On the professional end, Kim is constantly busy with the lone client of her practice while Jimmy’s business is thriving thanks to his television ads that attract an array of elderly clients into their offices. Across town, everything that Jimmy has built with Kim is threatened by the taped confession and Chuck has just shared the incriminating evidence with his partner, also Jimmy and Kim’s former boss, Howard Hamlin (Patrick Fabian).
Written by series creators Gilligan and Gould and directed by Gilligan, “Mabel” is another excellent episode of Better Call Saul and its expanding of the world from Breaking Bad. The episode picks up on the loose threads of last season but never fully resolving any of them, giving us more suspense as to wondering where all of this is going. We know that Chuck that has incriminating evidence on his brother and yet the legal uses of the tape are called into question in the episode. The elder McGill has an ace in the hole and we just don’t know exactly what how he plans to use it. At the same time, there are questions left about who exactly is following Mike, though it would seem that some of the marketing materials have already given this away. Knowing how Gilligan and Gould handle their storytelling, nothing will be as simple as suspected.

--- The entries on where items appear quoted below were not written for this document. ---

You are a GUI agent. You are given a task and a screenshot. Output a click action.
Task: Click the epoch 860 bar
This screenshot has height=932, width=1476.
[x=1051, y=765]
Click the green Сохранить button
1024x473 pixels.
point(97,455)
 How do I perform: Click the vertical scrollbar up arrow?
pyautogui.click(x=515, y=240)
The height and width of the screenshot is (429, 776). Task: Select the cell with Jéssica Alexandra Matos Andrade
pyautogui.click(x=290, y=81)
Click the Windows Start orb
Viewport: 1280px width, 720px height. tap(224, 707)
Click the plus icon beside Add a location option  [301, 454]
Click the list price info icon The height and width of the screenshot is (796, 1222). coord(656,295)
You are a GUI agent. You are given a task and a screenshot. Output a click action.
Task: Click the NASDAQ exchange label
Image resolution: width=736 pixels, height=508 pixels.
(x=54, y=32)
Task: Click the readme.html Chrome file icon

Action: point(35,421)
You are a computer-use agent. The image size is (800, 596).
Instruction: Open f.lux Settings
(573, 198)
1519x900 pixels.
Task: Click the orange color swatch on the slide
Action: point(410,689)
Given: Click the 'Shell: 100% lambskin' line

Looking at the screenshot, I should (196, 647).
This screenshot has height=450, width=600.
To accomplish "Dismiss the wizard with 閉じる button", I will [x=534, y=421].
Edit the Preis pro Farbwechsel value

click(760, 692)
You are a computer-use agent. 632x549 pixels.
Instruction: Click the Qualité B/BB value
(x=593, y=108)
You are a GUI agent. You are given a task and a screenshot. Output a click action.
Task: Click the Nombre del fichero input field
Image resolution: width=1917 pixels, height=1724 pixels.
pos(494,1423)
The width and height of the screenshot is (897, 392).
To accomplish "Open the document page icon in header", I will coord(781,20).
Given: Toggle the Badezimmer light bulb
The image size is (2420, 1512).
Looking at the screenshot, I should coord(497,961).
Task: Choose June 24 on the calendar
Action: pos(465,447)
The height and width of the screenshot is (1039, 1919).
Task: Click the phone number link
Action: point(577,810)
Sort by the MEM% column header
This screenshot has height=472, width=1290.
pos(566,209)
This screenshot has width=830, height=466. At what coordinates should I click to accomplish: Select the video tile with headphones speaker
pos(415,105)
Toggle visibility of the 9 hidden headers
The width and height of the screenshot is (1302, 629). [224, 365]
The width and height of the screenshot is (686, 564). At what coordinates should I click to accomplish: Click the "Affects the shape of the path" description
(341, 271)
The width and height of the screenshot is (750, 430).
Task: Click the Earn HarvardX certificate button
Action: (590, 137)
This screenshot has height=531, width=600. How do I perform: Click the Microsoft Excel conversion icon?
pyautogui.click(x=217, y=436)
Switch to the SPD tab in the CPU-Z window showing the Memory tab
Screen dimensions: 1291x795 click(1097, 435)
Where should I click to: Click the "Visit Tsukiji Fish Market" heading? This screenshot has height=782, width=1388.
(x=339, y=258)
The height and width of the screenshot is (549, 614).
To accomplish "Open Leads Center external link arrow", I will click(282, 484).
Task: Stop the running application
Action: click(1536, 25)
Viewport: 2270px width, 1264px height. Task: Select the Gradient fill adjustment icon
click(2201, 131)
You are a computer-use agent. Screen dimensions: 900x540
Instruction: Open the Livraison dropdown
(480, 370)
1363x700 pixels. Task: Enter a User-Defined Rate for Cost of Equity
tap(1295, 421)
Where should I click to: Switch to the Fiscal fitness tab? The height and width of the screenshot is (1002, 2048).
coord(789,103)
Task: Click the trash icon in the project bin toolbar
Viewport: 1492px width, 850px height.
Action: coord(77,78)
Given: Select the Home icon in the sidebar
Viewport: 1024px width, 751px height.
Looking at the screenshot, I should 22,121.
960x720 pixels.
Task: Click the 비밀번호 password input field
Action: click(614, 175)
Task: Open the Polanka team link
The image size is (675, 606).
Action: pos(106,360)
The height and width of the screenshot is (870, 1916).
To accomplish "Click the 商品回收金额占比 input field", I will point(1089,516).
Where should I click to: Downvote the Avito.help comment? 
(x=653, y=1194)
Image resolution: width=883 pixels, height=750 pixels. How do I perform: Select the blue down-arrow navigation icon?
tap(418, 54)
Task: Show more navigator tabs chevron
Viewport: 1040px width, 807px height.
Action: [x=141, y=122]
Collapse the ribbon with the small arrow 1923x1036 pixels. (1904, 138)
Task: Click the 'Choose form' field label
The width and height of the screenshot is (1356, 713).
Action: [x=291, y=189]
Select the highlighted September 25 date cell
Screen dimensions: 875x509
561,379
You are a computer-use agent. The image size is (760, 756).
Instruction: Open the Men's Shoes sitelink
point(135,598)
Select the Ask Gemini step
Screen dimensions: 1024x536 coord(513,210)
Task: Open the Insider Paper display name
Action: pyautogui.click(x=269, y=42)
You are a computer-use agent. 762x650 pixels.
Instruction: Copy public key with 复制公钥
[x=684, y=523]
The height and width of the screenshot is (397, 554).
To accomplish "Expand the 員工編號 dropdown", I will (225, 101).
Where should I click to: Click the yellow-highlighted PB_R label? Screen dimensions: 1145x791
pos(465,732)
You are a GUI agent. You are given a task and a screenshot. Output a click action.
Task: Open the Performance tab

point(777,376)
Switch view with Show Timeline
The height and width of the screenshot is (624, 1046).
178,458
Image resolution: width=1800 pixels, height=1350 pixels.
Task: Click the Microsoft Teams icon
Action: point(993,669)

Breaking Bad captivated audiences with its cutthroat tension in a character-driven drama deep within a seedy underworld of meth dealing. Better Call Saul doesn’t have that same level of tension, but that doesn’t mean that it’s an inferior show in the slightest. As “Mabel” illustrates, Better Call Saul lessens the pulp sensibilities of its predecessor with a careful character study of both Jimmy McGill and Mike Ehrmantraut in the years before they ever encountered Walter White. In his transformation from Jimmy McGill to Saul Goodman we’re witness to a similar path as that of Walter White into Heisenberg – a man of unique talents driven by a sense of entitlement and ego which drives them to self-destructive decisions that have unexpected repercussions for themselves and their loved ones. We know where Jimmy McGill ends up and Better Call Saul constantly reminds us of his Cinnabon fate in Omaha. But it’s the path to that mall food court that is so damn captivating, and we’re only just beginning this latest chapter in the life of Saul Goodman.
Better Call Saul returns on Monday, April 10th at 10pm only on AMC.
Better Call Saul
- Mabel
Summary
One of the best shows on television, Better Call Saul returns for its third season with an excellent season premiere “Mabel,” which picks up the loose ends from the second season and lays the foundation for another season of morally dubious legal practices.